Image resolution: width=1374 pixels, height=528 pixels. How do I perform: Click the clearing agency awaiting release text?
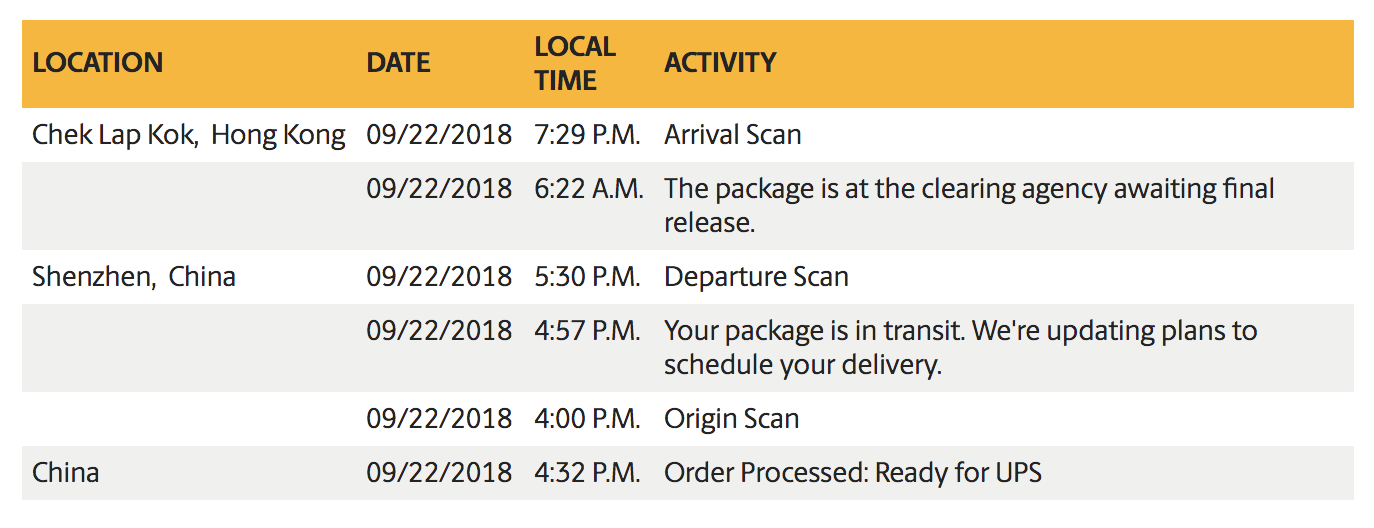[969, 205]
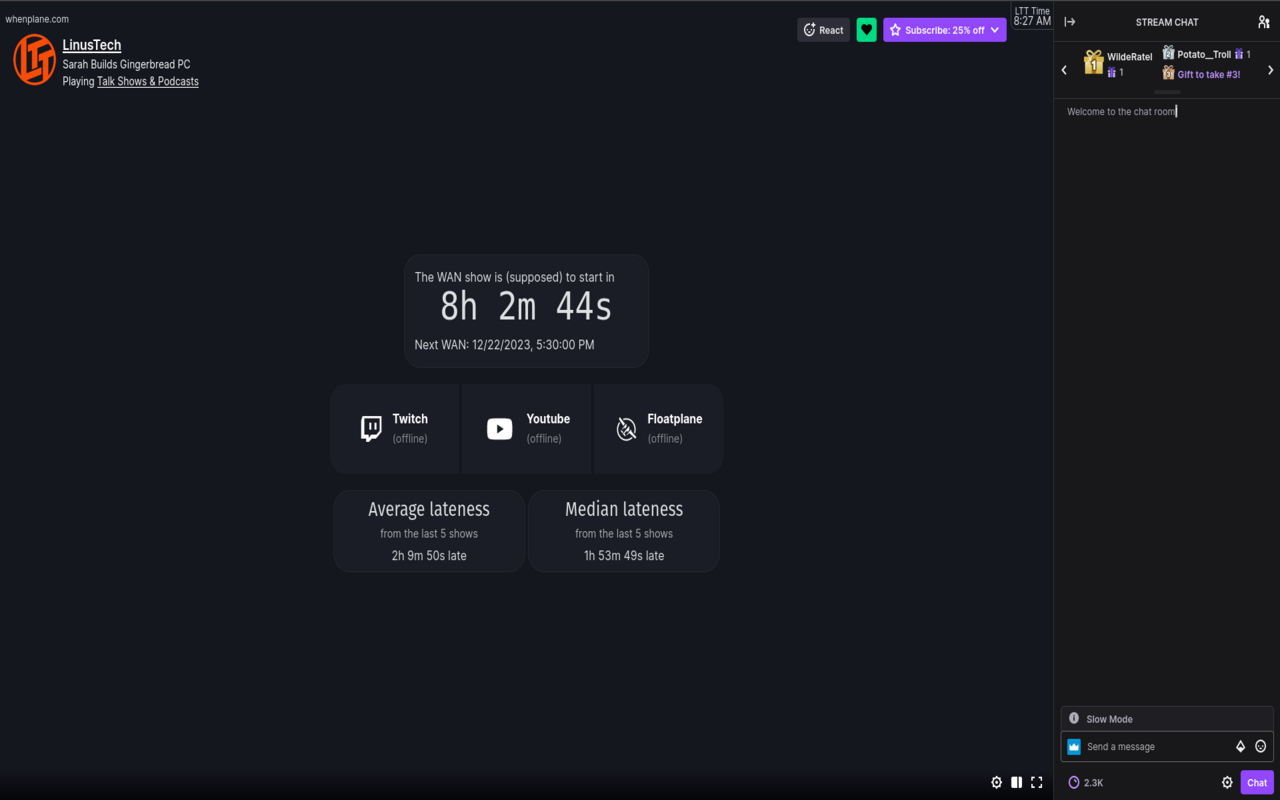Click the React button

point(822,29)
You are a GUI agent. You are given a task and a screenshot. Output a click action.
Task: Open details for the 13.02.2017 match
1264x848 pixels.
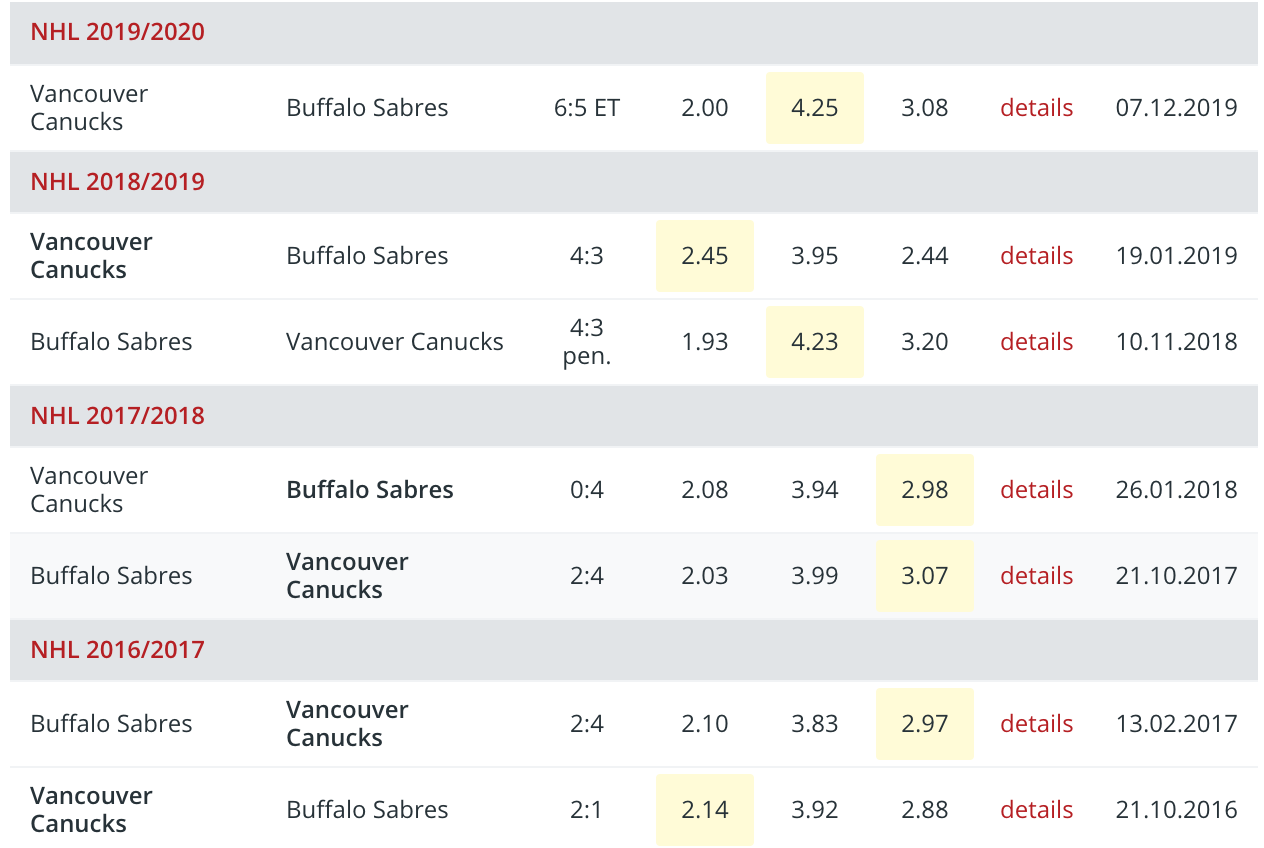[x=1036, y=724]
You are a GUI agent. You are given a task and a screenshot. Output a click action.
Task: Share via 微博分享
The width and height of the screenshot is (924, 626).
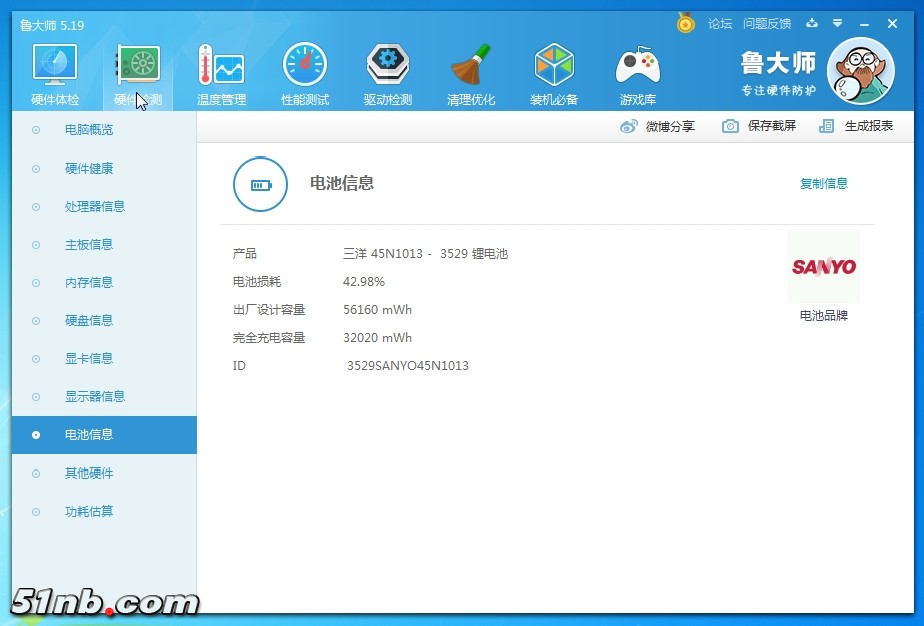[658, 126]
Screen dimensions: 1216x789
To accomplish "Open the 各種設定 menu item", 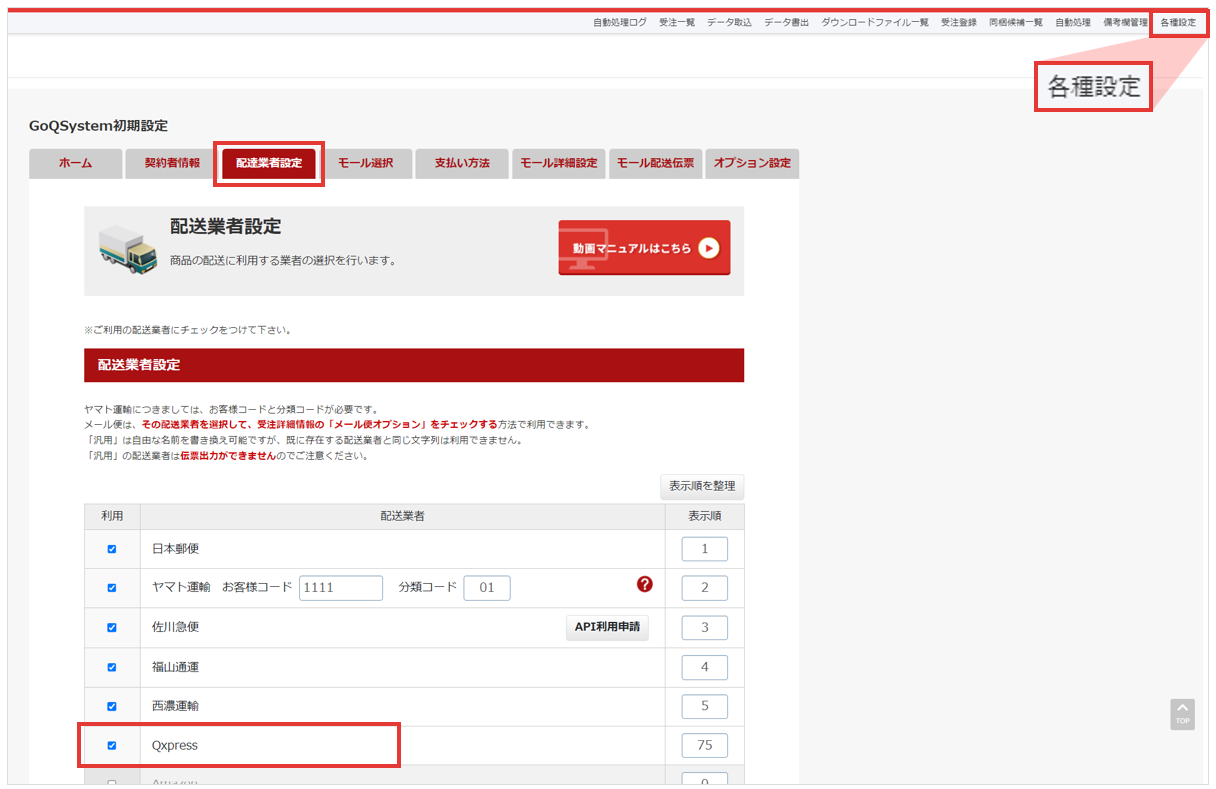I will click(x=1180, y=19).

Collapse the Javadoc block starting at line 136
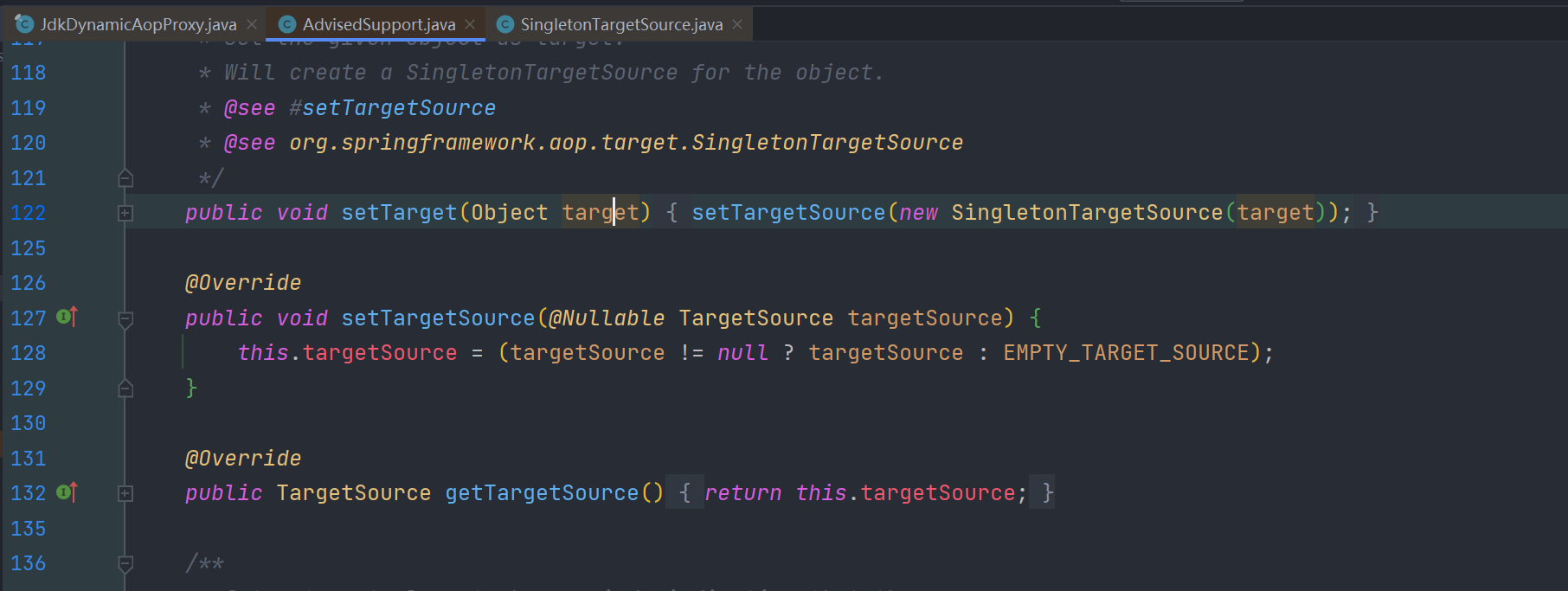125,563
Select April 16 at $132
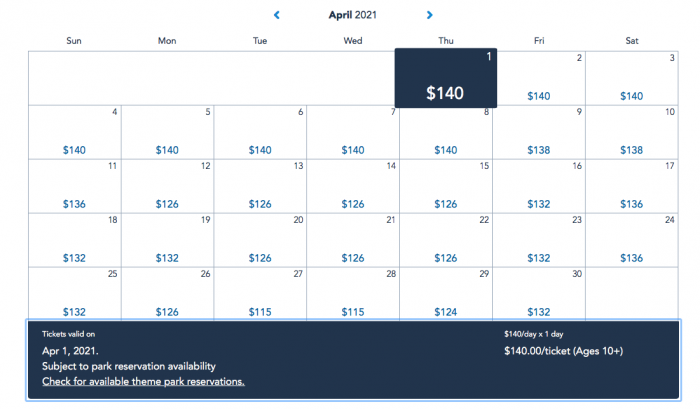700x409 pixels. pos(539,186)
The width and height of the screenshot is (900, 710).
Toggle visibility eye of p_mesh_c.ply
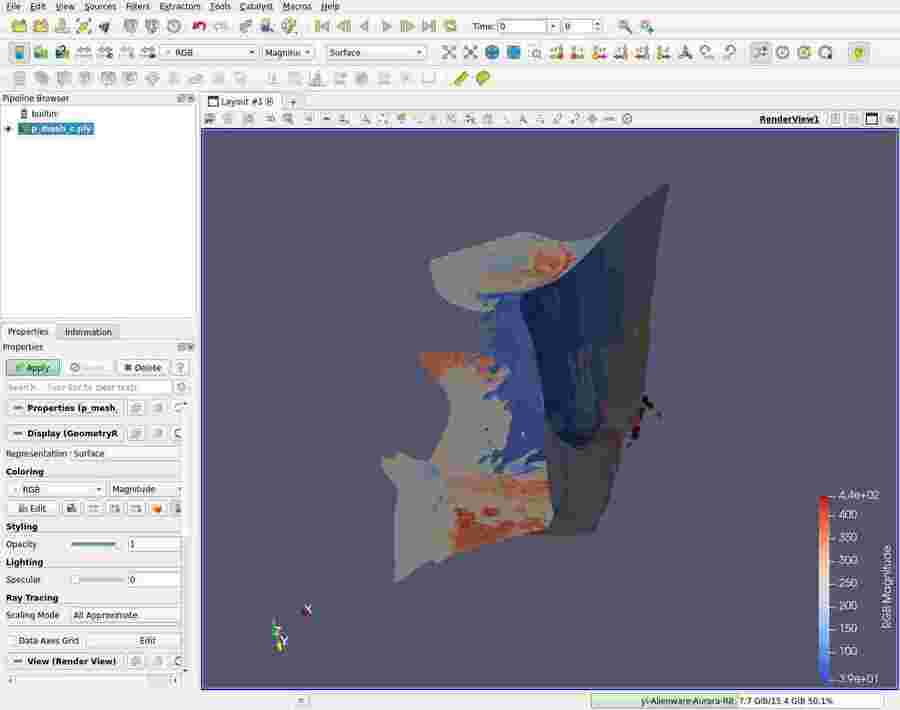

------------------------------

Aim of the task: Each line from the start of the entries through the line with "Screen dimensions: 1216x789" is to be restated exactly, and the pictures are to be skipped.

Reply to the task:
Image resolution: width=1374 pixels, height=528 pixels. How do I perform: Click the clearing agency awaiting release text?
[969, 205]
Click the React button

point(822,29)
You are a GUI agent. You are given a task and a screenshot. Output a click action.
Task: Open details for the 13.02.2017 match
1264x848 pixels.
[x=1036, y=724]
You are a GUI agent. You are given a task and a screenshot. Output a click action.
Task: Share via 微博分享
The width and height of the screenshot is (924, 626).
[658, 126]
Screen dimensions: 1216x789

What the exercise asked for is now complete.